An interesting fact to emerge from the Employer Satisfaction Survey published in the previous issue of Asia Research was the standout performance of Millward Brown when respondents assessed the agencies for “Good Training”.

Millward Brown is clearly associated with providing good training, which leads to the conclusion that they view training as an important aspect of the work environment, staff motivation, and retention.

Training is a significant investment for any agency. The fact that this aspect rates highly with Millward Brown during a period of soft market conditions indicates that they continue to address this ongoing need more effectively than their competitors. After all, training is an investment in upgrading researcher skills, staff advancement, and ensuring clients are well serviced.

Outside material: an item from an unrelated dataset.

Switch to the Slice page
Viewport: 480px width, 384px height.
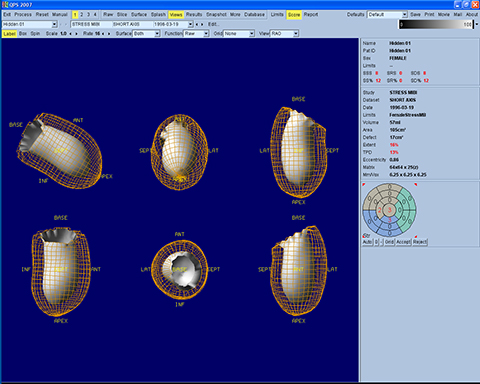(x=122, y=15)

This also brings to mind the question as to what agencies consider to be important in retaining and motivating researchers. In many ways, the only incentive for researchers is teaching new skills and enhancing existing ones on top of the usual compensation benefits.

By their very nature, researchers are inquisitive. They ask questions, analyse the answers, and then search for new ways of interpreting data and presenting findings. Those who are armed with the latest information are clearly in an advantageous position for both personal and career advancement.

As our industry undergoes significant changes from the modus operandi of the past, there is a critical need for researchers and clients to be not only aware of but also competent practitioners in the latest techniques and methodologies.

There was a time, not so long ago, when training was, at the least, an annual event for most researchers. A glance through a researcher’s résumé too frequently highlights a sudden end to training, irrespective of the seniority of the researcher. Cost saving eventually leads to a stagnation of skills development for the individual, a loss of the agency’s critical edge, and the research buyer being deprived of the latest intelligence in research findings. No one wins.

Isn’t it time all participants in the research industry recognised the need and benefit associated with providing training to researchers on a regular basis. Research buyers and providers need to agree that financial support for training is a necessity for the future of the industry. The return on investment will be seen. Of course, risks are involved, but that is another story. In the long run, all parties win.